▶ [Exercise description] Would you return the lines between the one holding "Given: Open the enchanted_druid NPC reference" and the one holding "Click the RECOMMENDED", inclusive, and only those, exactly as they stand in the listing below?

▶ [Records shown]
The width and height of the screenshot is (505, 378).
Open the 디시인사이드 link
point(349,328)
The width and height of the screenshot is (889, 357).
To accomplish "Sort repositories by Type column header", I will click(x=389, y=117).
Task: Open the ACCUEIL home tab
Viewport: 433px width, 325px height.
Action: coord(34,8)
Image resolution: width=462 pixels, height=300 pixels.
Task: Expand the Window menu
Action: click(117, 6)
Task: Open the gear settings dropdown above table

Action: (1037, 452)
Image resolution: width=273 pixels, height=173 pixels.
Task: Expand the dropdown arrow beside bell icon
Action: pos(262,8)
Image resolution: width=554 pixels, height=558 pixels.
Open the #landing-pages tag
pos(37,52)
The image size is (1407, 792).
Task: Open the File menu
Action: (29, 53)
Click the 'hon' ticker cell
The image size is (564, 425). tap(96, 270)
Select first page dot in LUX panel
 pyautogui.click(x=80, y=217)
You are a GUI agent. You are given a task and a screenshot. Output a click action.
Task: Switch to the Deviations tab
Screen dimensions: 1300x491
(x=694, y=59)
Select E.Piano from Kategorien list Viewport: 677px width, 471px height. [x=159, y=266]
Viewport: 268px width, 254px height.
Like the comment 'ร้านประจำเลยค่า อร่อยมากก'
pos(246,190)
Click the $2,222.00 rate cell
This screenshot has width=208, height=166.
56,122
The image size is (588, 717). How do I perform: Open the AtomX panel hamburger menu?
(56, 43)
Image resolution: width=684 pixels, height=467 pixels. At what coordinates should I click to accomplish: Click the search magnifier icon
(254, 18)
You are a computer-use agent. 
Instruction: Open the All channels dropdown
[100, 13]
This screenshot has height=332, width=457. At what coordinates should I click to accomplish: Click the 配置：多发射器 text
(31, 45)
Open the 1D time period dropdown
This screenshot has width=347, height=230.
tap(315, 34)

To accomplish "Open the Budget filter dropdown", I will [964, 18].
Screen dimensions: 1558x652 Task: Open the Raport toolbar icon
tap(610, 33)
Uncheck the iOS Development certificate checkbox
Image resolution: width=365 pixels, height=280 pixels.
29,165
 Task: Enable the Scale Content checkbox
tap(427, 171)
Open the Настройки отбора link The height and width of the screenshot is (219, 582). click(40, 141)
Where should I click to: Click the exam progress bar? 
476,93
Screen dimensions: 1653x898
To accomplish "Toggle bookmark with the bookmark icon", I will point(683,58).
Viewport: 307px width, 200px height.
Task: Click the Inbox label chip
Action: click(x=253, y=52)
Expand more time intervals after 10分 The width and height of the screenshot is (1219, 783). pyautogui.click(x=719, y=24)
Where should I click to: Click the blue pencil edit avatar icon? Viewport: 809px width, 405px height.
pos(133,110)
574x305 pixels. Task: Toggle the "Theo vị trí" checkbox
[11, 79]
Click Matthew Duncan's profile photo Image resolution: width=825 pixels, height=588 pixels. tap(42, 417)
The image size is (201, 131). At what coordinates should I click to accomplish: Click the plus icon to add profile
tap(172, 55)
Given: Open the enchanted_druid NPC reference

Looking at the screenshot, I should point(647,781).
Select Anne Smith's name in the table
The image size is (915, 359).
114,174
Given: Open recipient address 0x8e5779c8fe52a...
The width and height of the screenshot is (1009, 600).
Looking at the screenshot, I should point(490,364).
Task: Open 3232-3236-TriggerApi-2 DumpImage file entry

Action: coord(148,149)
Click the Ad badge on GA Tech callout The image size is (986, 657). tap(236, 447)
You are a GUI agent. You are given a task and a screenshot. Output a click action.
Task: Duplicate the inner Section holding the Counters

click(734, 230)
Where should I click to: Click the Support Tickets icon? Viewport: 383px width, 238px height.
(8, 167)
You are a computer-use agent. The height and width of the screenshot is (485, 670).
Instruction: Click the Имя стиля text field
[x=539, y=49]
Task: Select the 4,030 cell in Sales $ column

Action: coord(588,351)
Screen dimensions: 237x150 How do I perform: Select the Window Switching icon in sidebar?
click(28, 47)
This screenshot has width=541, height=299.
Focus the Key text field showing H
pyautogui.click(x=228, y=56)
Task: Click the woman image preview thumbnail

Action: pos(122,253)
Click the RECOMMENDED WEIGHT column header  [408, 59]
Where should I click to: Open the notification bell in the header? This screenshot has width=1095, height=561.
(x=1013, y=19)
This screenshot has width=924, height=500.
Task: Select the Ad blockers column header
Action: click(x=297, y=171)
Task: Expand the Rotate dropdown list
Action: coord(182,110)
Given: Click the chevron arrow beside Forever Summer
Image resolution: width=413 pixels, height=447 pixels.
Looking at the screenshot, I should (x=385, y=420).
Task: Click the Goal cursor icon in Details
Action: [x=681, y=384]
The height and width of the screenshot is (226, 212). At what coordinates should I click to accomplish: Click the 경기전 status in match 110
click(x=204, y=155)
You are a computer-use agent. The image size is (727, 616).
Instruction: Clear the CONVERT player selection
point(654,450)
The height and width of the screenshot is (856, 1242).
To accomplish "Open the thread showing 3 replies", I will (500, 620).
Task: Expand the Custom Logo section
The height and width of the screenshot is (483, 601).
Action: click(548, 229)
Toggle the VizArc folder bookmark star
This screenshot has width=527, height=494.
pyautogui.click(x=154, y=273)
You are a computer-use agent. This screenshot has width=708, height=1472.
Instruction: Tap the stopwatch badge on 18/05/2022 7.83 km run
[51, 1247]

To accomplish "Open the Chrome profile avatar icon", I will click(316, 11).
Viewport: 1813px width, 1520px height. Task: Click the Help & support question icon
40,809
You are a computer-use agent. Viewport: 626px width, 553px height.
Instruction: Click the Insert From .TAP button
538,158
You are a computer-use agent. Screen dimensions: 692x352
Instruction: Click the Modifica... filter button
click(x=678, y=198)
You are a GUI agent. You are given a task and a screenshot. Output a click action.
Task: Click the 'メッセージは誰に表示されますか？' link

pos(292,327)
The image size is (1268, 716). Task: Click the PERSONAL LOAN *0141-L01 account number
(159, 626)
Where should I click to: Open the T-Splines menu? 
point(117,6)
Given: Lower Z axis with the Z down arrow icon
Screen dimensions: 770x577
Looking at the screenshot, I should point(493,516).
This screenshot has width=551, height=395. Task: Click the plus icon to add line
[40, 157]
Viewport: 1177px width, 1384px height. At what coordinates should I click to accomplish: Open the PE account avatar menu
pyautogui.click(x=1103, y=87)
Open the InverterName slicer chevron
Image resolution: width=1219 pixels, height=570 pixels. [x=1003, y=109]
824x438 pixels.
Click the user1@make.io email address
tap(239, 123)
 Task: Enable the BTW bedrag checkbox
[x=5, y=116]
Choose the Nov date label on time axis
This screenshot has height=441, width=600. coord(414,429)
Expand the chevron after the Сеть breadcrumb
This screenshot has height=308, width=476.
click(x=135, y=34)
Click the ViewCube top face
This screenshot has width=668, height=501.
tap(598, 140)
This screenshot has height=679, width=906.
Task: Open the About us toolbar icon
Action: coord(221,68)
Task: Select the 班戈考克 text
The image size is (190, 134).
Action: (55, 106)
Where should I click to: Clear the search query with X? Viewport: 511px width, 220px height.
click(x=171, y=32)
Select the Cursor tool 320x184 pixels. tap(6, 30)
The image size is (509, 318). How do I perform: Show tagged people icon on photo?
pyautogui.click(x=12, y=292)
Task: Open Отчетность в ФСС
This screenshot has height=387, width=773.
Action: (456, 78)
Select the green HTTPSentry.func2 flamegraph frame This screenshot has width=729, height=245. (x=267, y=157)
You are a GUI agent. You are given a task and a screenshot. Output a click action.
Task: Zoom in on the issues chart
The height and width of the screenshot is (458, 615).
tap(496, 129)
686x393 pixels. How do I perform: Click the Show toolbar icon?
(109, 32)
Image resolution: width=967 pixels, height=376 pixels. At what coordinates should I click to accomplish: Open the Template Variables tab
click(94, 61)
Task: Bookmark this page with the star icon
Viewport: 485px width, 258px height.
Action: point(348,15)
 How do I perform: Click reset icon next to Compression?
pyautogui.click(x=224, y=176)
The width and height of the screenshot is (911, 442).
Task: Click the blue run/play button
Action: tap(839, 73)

▶ [Task answer]
Given: Open the enchanted_druid NPC reference

Looking at the screenshot, I should point(647,781).
Select Anne Smith's name in the table
The image size is (915, 359).
114,174
Given: Open recipient address 0x8e5779c8fe52a...
The width and height of the screenshot is (1009, 600).
Looking at the screenshot, I should point(490,364).
Task: Open 3232-3236-TriggerApi-2 DumpImage file entry

Action: coord(148,149)
Click the Ad badge on GA Tech callout The image size is (986, 657). tap(236, 447)
You are a GUI agent. You are given a task and a screenshot. Output a click action.
Task: Duplicate the inner Section holding the Counters

click(734, 230)
Where should I click to: Click the Support Tickets icon? Viewport: 383px width, 238px height.
(8, 167)
You are a computer-use agent. The height and width of the screenshot is (485, 670).
Instruction: Click the Имя стиля text field
[x=539, y=49]
Task: Select the 4,030 cell in Sales $ column

Action: coord(588,351)
Screen dimensions: 237x150 How do I perform: Select the Window Switching icon in sidebar?
click(28, 47)
This screenshot has width=541, height=299.
Focus the Key text field showing H
pyautogui.click(x=228, y=56)
Task: Click the woman image preview thumbnail

Action: pos(122,253)
Click the RECOMMENDED WEIGHT column header  [408, 59]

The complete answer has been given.